Well-posedness of the ambient metric equations and stability of even dimensional asymptotically de Sitter spacetimes

TL;DR

This paper proves the well-posedness and hyperbolicity of the ambient metric equations in even-dimensional asymptotically de Sitter spacetimes, ensuring stable evolution of smooth initial data and extending previous results with rigorous mathematical foundations.

Contribution

It establishes the hyperbolic nature and well-posedness of the ambient metric equations, filling gaps in prior proofs and applying to various Graham-Jenne-Mason-Sparling operators.

Findings

Confirmed hyperbolicity of ambient metric equations.

Proved existence of smooth developments for Cauchy data.

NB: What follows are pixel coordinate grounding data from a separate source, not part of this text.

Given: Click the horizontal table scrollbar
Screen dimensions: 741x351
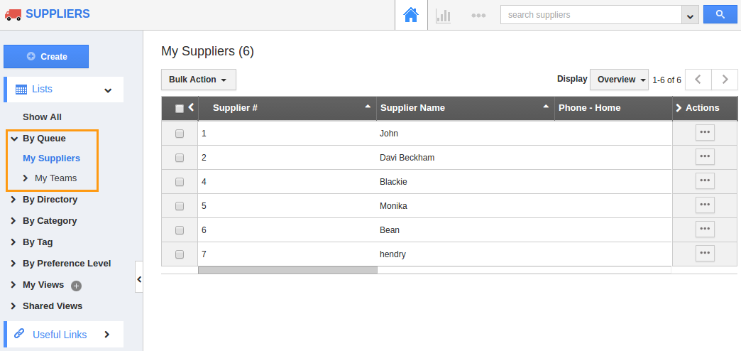Looking at the screenshot, I should [287, 270].
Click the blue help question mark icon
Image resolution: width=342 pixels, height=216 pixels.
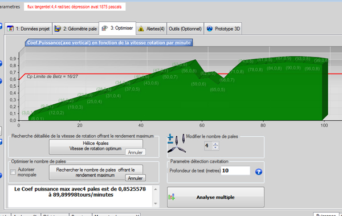(x=258, y=172)
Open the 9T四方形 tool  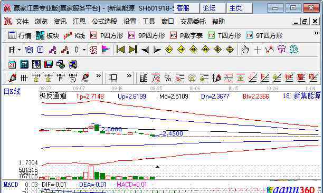[264, 36]
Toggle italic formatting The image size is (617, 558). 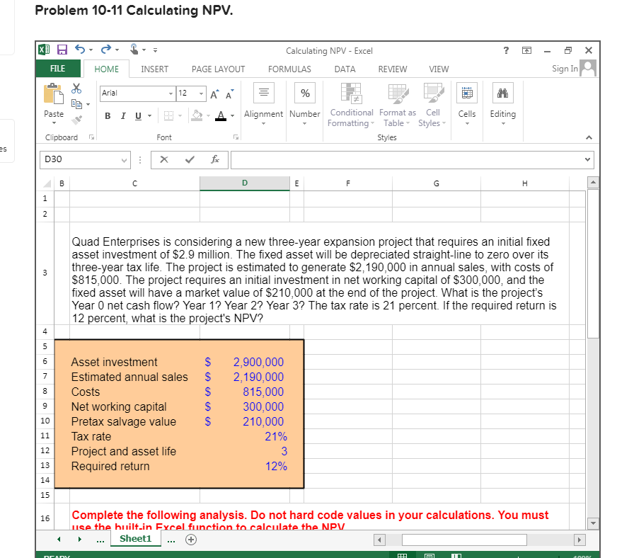click(x=122, y=115)
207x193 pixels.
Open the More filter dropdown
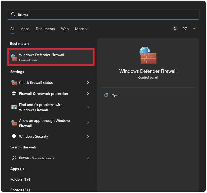(x=81, y=29)
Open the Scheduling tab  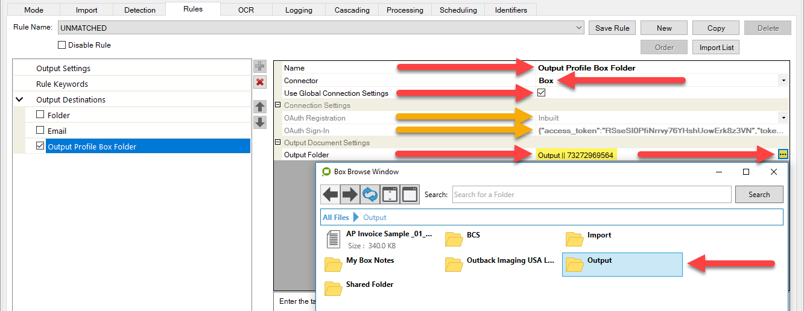(x=458, y=10)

Showed conformal factor can be chosen to nullify Branson Q-curvature.

Abstract

Vanishing of the Fefferman-Graham obstruction tensor was used by Andersson and Chru{\'s}ciel to show stability of the asymptotically de Sitter spaces in even dimensions. However, existing proofs of hyperbolicity of this equation contain gaps. We show in this paper that it is indeed a well-posed hyperbolic system with unique up to diffeomorphism and conformal transformations smooth development for smooth Cauchy data. Our method applies also to equations defined by various versions Graham-Jenne-Mason-Sparling operators. In particular, we use one of these operators to propagate Gover's condition of being almost conformally Einstein. This allows to study initial data also for Cauchy surfaces which cross conformal boundary. As a by-product we show that on globally hyperbolic manifolds one can always choose conformal factor such that Branson Q-curvature vanishes.